_The problem:_
Output nothing but the lines from the one holding "Screen dimensions: 392x522" to the end of the listing. Reproduce them exactly, without the pictures.

_Materials provided:_
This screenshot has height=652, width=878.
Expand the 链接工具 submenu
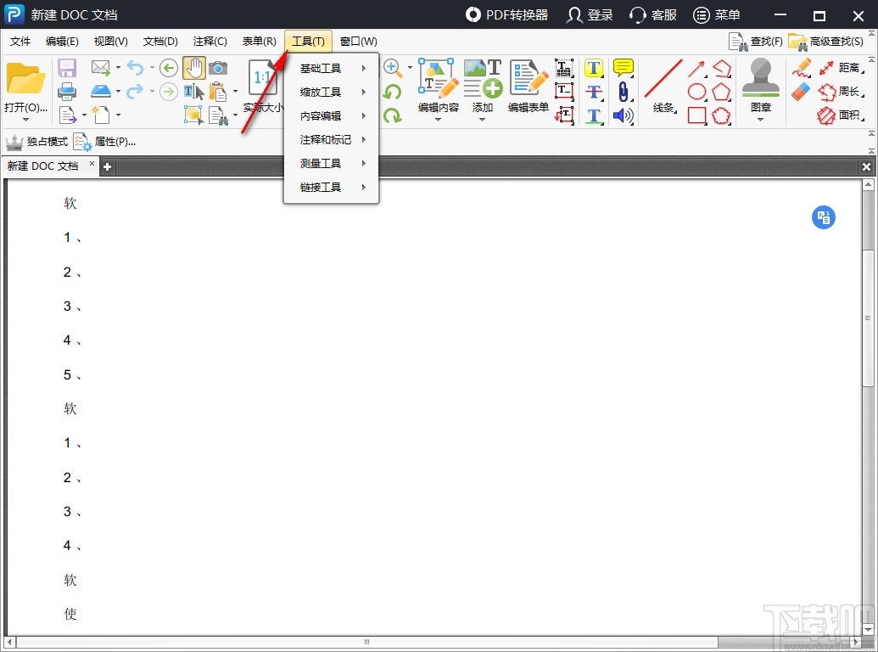point(320,187)
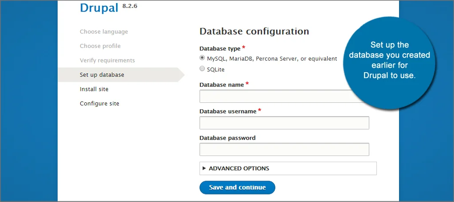The width and height of the screenshot is (454, 202).
Task: Click the Database password label
Action: pyautogui.click(x=227, y=138)
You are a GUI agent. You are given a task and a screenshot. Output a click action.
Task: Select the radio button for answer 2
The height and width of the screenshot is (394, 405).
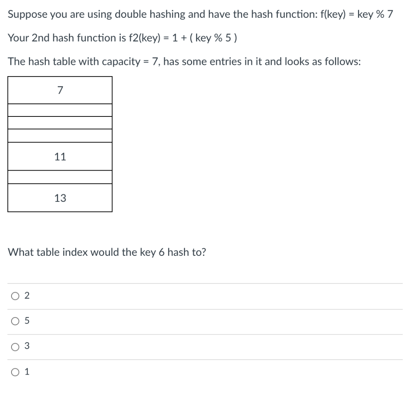click(x=15, y=296)
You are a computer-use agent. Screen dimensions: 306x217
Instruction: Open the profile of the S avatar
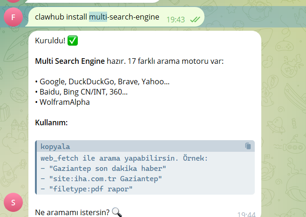pos(13,203)
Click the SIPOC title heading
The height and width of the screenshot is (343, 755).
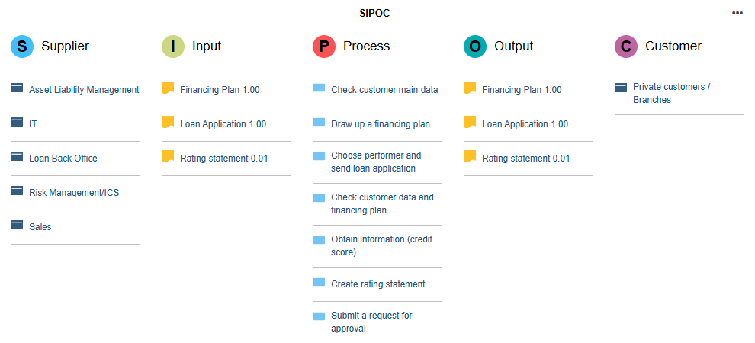point(374,13)
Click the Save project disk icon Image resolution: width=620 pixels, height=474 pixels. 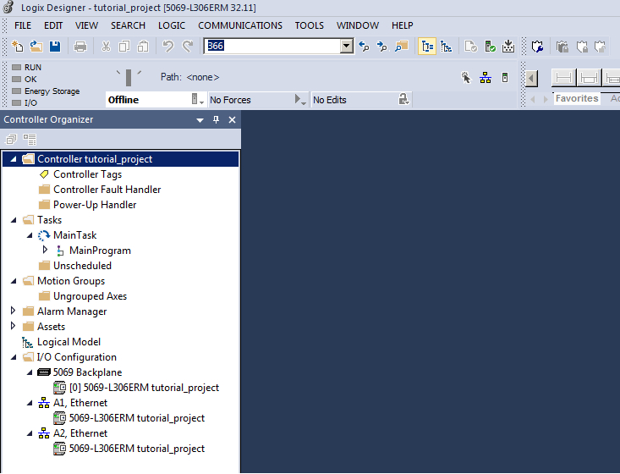click(53, 46)
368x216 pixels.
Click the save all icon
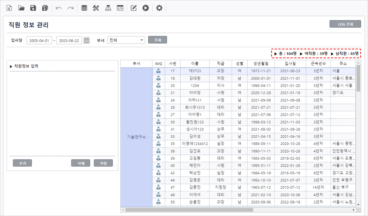(45, 8)
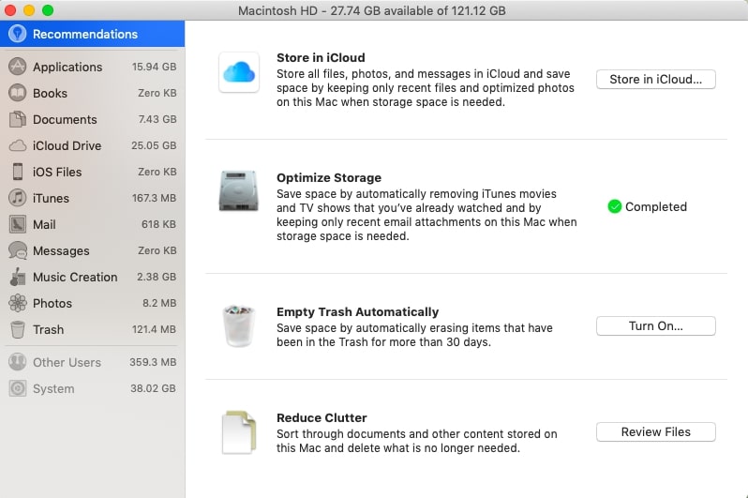This screenshot has height=498, width=748.
Task: Select the Recommendations lightbulb icon
Action: 18,34
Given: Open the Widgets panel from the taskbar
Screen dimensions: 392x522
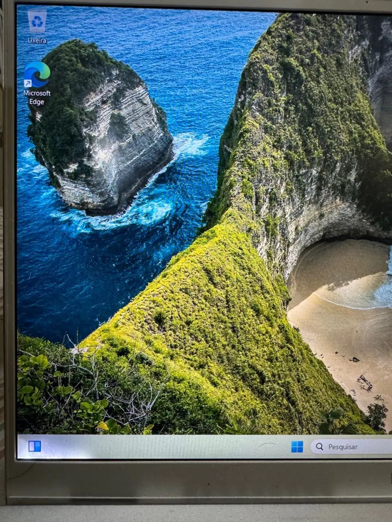Looking at the screenshot, I should (35, 446).
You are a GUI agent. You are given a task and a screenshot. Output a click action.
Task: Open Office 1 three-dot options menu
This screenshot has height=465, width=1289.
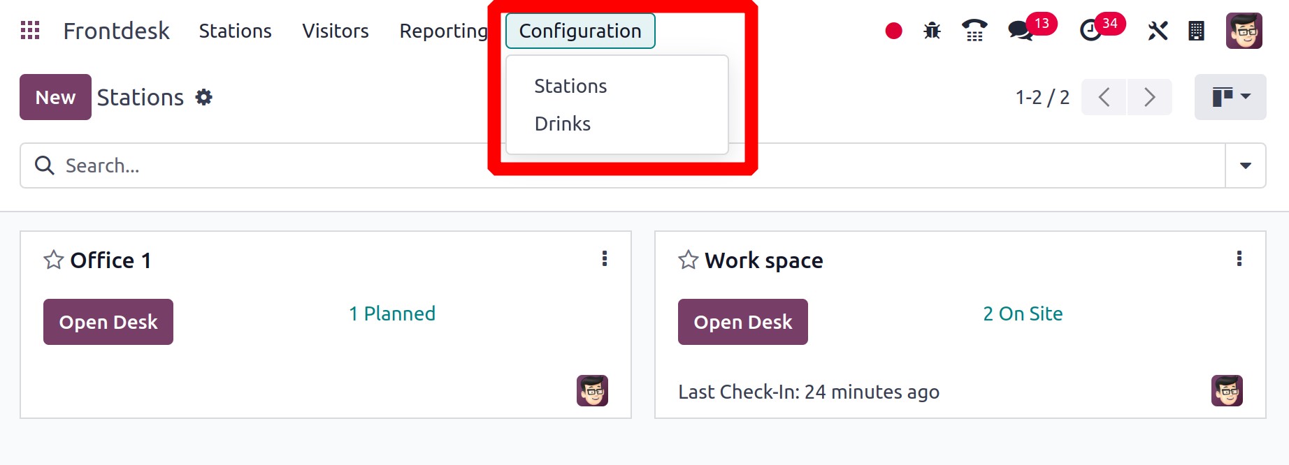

_Answer:_
Screen dimensions: 392x522
Looking at the screenshot, I should (35, 446).
You are a GUI agent. You are given a task and a screenshot. Output a click action.
Task: Open Office 1 three-dot options menu
This screenshot has height=465, width=1289.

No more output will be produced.